También es evidente que el elevado número de turistas que registra España es insostenible, no tenemos infraestructuras para tanto turismo, y las existentes requieren en muchos casos una modernización. Una solución para esta situación podría pasar por incrementar las tasas turísticas en los destinos principales. Si un turista extranjero viene, tiene que pagar y cubrir así el gap de servicios y equipamientos necesarios para facilitar su estancia. Aumentar tasas nunca es la solución perfecta, pero es un mal menor para lograr un perfil de visitante con algo más de poder adquisitivo y, al mismo tiempo, incrementar los ingresos públicos sin subir los impuestos para los residentes locales. Pensemos que otras fórmulas como cargar a la hostelería con más gravámenes acaban trasladándose a los precios finales, de forma que luego vemos como los turistas sí pueden pernoctar en hoteles en España o disfrutar de nuestra gastronomía porque tienen más dinero, mientras que muchos españoles no tienen la posibilidad de tomar una cerveza porque les cuesta seis euros. Italia, otra gran potencia turística, ultima una tasa para turistas de hasta 25 euros por pernoctación. Su éxito, como siempre, dependerá de si los políticos son capaces de gestionar de manera eficiente esos recursos, aunque esto es ya otra historia.

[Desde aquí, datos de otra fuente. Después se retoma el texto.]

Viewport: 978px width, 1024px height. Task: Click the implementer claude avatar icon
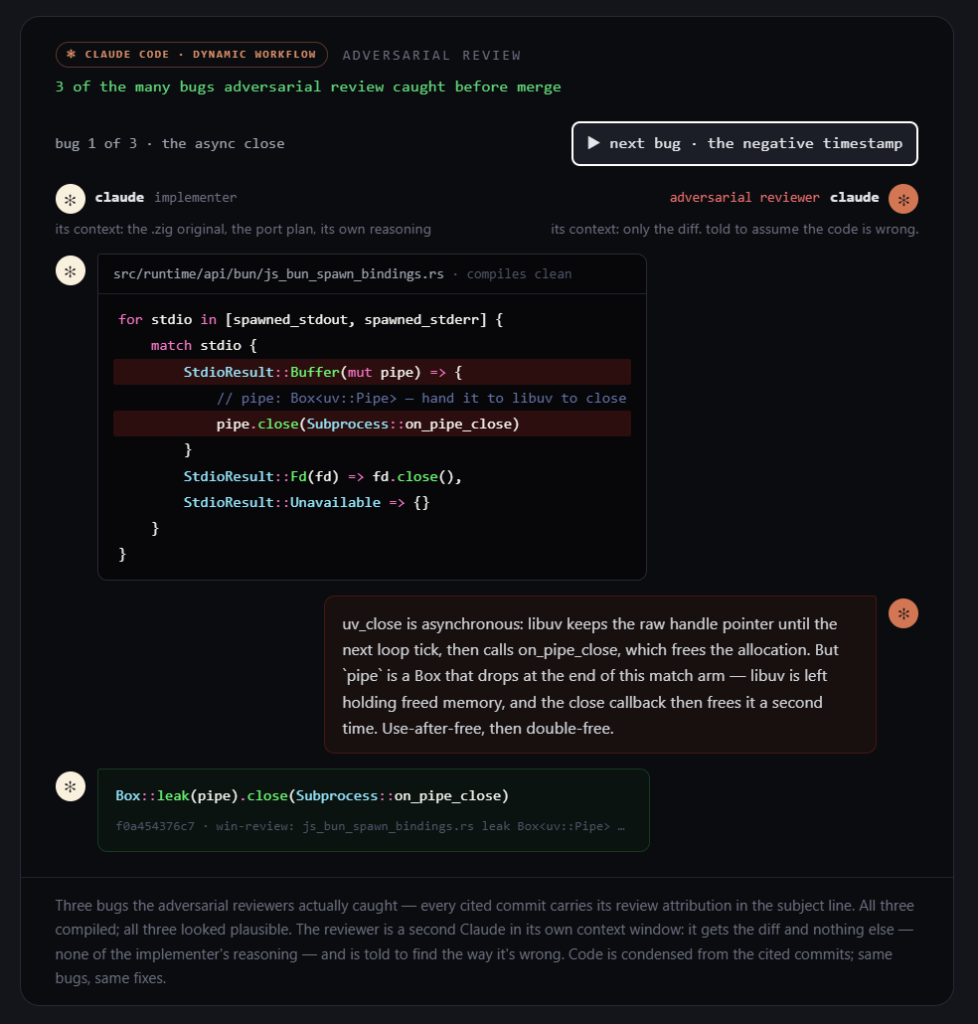[71, 199]
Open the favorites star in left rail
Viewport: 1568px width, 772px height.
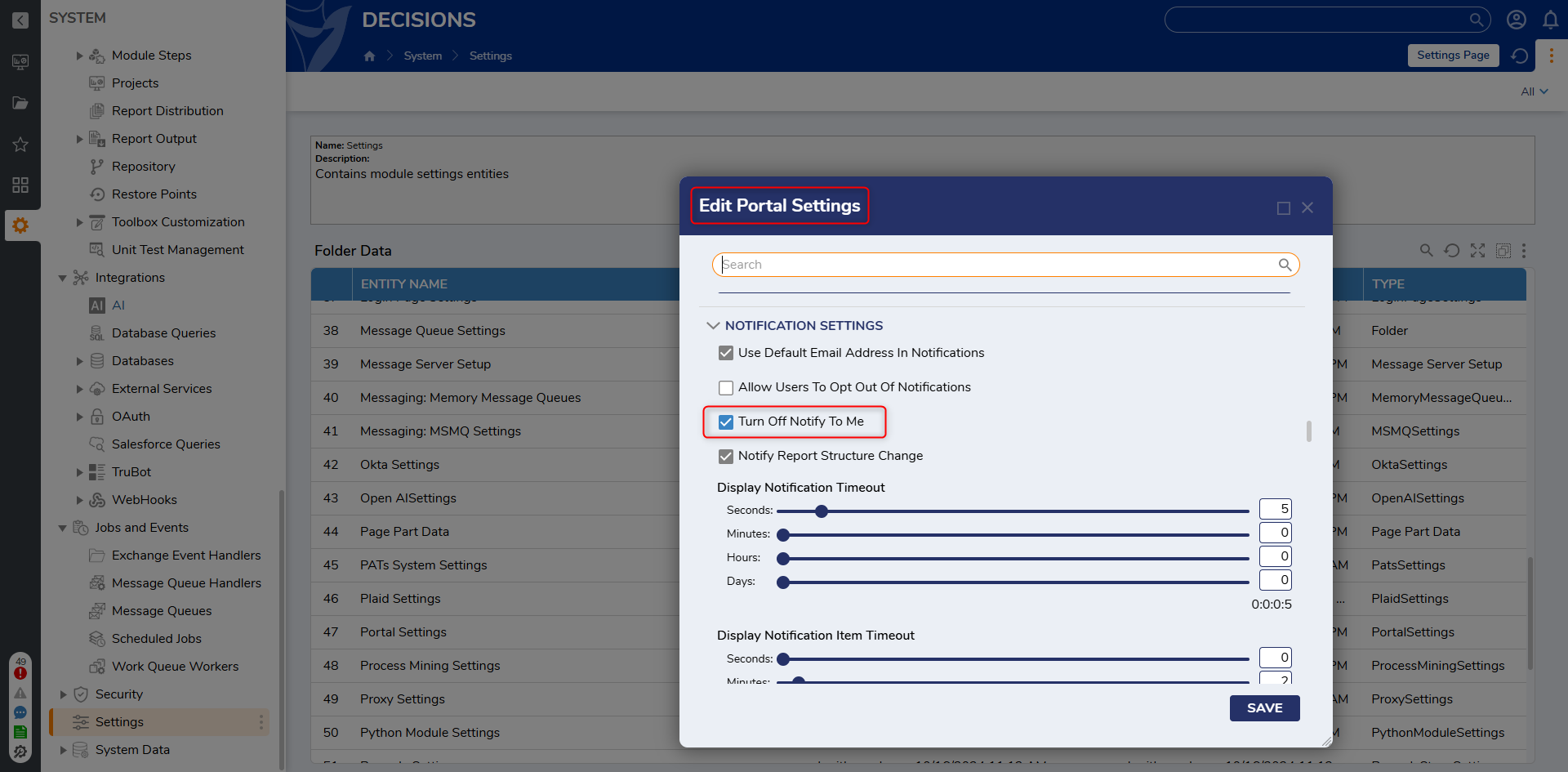[x=20, y=145]
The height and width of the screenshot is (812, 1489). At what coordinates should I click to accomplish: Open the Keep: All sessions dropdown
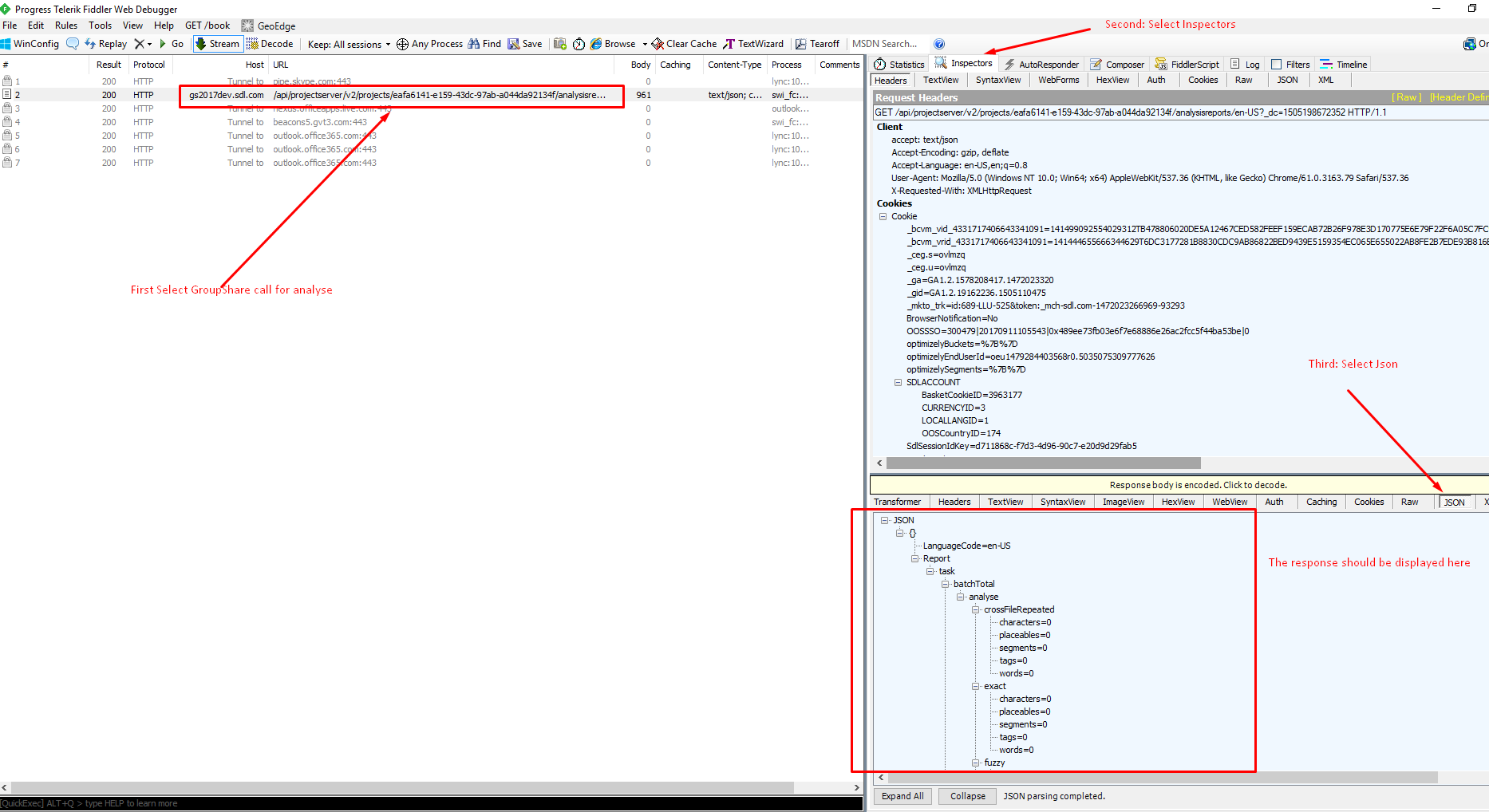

Para terminar, tengamos en cuenta que las naciones que basan su economía en el turismo suelen ser las más pobres, y nosotros parece que queremos continuar en esa dirección. Depender de la industria turística es arriesgado. El turismo es un sector volátil, sujeto a muchos factores cambiantes que pueden dañarlo, como la reputación del país. También es un sector de complicada reconversión, ya que no es fácil transformar hoteles en fábricas o reubicar a camareros a empleos tecnológicos, por ejemplo. Pensemos por un momento en qué podríamos hacer si un incremento de la inseguridad en nuestras calles se hiciera más notorio a nivel internacional y redujese drásticamente el número de turistas. No hay respuesta.